A two-stage approach for making AI image generators safer | CVPR

Wednesday, June 18, 2025

Text-to-image diffusion models can generate new and unique images based on prompts from users. But sometimes people who use these systems don’t have the best intentions in mind and use them to create inappropriate images.

While researchers have developed several methods to improve the safety of text-to-image diffusion models, Karthik Nandakumar, Affiliated Associate Professor of Computer Vision at MBZUAI, says that these systems aren’t as safe as they should be.

Nandakumar and colleagues from MBZUAI, Johns Hopkins University, and other institutions have developed a new framework called STEREO to improve the safety of these models. The team’s research was recently presented at the Computer Vision and Pattern Recognition Conference (CVPR) held in Nashville, Tennessee.
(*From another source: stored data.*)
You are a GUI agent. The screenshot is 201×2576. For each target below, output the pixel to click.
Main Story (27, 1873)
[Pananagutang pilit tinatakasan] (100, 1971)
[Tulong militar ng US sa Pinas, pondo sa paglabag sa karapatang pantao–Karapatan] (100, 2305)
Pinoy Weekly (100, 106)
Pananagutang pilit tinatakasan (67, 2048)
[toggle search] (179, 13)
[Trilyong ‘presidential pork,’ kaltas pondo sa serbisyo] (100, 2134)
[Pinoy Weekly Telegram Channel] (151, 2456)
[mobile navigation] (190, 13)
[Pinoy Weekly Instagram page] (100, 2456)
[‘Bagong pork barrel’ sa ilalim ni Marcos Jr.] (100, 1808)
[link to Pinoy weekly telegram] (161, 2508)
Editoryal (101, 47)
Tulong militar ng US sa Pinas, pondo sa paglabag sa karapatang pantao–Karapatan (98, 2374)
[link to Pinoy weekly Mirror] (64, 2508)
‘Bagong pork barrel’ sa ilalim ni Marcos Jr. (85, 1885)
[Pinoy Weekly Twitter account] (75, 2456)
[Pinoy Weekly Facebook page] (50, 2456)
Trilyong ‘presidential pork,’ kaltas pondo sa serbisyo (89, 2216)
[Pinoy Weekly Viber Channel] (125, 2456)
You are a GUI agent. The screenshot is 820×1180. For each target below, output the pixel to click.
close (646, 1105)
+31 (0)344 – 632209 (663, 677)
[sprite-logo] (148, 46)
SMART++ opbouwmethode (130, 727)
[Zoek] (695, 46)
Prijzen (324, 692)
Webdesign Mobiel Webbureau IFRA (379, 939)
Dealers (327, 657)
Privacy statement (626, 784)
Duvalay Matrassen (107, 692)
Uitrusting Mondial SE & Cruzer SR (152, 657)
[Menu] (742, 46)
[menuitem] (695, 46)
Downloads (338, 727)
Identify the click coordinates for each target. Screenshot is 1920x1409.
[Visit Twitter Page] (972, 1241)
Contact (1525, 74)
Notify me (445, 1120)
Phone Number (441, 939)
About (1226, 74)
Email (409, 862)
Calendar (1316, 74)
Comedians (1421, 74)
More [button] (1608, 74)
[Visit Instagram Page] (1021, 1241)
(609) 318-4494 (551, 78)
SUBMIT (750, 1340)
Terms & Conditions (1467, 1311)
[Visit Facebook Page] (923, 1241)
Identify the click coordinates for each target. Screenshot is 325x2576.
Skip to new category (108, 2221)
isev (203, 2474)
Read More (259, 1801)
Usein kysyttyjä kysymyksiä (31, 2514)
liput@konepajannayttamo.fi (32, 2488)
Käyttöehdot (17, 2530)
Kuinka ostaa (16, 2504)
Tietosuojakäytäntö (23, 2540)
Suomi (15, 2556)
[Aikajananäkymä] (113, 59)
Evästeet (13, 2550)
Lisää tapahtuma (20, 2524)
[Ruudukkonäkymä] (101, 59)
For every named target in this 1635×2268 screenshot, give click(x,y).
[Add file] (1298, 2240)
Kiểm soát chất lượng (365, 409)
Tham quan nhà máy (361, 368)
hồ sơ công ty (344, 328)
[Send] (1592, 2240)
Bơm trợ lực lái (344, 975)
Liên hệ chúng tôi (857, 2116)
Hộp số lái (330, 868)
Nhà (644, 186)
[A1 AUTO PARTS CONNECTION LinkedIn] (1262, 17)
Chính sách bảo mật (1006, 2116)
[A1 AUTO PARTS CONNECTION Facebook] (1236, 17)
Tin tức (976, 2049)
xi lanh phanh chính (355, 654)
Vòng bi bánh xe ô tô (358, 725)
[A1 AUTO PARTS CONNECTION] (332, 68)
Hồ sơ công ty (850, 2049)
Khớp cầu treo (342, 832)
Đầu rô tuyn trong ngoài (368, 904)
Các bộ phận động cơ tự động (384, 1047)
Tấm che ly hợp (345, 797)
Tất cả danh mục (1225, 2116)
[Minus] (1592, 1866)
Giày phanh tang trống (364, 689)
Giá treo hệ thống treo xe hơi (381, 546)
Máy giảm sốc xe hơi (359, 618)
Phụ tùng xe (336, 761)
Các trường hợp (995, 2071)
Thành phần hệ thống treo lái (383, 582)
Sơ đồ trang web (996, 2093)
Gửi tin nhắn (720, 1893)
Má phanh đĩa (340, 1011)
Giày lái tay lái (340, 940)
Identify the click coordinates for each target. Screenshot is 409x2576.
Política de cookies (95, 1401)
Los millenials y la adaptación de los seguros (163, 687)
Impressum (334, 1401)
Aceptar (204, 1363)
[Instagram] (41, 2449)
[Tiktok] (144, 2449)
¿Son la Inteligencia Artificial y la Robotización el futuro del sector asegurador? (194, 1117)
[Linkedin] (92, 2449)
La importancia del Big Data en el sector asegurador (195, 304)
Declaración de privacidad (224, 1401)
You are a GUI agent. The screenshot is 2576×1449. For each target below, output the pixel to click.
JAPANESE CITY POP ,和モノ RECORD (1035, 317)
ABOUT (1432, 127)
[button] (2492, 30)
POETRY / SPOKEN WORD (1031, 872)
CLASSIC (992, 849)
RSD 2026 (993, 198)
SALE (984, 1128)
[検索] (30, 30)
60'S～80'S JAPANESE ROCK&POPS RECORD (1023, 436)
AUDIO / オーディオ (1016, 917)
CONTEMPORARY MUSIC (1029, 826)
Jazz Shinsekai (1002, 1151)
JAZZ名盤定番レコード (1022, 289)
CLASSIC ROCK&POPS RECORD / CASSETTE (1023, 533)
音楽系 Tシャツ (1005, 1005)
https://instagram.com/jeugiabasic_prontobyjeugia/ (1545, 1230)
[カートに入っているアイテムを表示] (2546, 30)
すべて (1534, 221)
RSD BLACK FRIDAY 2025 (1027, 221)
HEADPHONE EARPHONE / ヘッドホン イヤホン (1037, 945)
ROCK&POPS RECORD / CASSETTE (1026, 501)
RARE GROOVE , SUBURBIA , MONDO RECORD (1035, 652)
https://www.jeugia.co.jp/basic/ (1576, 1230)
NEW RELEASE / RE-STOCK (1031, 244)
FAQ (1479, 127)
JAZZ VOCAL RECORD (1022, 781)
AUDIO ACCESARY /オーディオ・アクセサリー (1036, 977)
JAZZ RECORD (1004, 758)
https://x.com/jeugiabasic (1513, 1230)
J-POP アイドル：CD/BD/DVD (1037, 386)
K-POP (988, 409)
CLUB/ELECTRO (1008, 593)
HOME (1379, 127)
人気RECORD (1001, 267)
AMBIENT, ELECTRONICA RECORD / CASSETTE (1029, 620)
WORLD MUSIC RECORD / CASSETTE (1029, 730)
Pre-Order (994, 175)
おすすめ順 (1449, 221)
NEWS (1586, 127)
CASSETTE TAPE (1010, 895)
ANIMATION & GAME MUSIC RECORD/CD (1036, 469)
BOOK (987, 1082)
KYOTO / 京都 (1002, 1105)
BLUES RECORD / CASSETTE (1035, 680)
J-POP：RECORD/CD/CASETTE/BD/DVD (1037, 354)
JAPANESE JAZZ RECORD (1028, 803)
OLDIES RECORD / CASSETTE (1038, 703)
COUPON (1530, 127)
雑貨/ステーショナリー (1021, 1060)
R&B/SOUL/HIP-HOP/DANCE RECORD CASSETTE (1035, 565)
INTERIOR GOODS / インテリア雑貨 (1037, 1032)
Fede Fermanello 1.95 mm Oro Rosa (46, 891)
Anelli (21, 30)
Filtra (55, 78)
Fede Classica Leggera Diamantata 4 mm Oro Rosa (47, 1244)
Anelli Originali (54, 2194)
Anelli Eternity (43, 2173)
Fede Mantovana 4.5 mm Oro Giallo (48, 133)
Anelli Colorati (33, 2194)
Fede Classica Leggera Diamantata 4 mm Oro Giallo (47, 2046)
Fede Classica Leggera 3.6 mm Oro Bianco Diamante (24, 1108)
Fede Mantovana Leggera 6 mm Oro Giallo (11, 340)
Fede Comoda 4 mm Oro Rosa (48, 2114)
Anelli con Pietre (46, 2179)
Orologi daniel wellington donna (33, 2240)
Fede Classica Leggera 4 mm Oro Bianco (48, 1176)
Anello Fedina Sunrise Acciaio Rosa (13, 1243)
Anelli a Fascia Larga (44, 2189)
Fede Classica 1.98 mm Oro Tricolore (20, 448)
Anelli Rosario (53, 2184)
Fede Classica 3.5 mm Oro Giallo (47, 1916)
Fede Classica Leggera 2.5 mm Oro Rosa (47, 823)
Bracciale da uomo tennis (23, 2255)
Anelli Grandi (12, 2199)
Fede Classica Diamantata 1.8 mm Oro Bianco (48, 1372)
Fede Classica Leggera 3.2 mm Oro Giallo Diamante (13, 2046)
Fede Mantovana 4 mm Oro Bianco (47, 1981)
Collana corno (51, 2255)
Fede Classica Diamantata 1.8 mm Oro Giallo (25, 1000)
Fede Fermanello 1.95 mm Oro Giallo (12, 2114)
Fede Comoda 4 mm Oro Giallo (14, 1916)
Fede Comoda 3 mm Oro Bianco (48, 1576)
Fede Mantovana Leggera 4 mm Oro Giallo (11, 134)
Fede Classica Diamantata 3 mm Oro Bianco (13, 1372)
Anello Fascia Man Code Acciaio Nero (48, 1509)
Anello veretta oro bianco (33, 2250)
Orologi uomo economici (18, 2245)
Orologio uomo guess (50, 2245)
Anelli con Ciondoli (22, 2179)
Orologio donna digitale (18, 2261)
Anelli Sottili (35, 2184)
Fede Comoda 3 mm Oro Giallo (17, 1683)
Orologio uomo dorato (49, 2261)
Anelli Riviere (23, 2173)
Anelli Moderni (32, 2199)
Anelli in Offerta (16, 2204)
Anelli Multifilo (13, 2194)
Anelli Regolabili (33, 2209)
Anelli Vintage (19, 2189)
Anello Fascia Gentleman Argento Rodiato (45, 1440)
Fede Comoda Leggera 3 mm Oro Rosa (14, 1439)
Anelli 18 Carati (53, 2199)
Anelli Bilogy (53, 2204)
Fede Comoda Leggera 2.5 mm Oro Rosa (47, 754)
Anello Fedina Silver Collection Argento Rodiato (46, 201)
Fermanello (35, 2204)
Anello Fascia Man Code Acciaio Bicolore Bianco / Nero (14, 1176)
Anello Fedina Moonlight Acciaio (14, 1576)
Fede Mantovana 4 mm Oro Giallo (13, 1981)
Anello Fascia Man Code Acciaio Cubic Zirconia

Koushik Srivatsan, Fahad Shamshad, Muzammal Nasser, and Vishal M. Patel are coauthors of the study.

Expanding on current approaches

One method that had been used to improve the safety of text-to-image diffusion models is known as concept erasure. Through this approach, researchers first use adversarial training to identify weaknesses in a model, tricking it into generating inappropriate images. Once these weaknesses are found, they adjust the parameters of the model, breaking the links between specific concepts in the model’s text and image embedding spaces. This limits the kinds of images that a model can create.

While concept erasure helps prevent the creation of inappropriate images, it can also reduce a model’s performance on harmless queries. And as more links between the text and image embedding spaces are severed, performance is weakened further.

What’s more, even when done well, concept erasure doesn’t address all of a model’s vulnerabilities. Attackers can take advantage of what are known as ‘blind spots’ in the text embedding space. These aren’t real words in any language but are areas in the embedding space that map to inappropriate images.

“Developers claim that inappropriate concepts have been erased from models,” Nandakumar says. “But we found that even if some links are cut between text and image representations, there are many other embeddings in the text space that allow the model to generate inappropriate images.”

To address this, Nandakumar and his team developed STEREO to improve the safety of text-to-image diffusion models without affecting the performance of the model on normal queries.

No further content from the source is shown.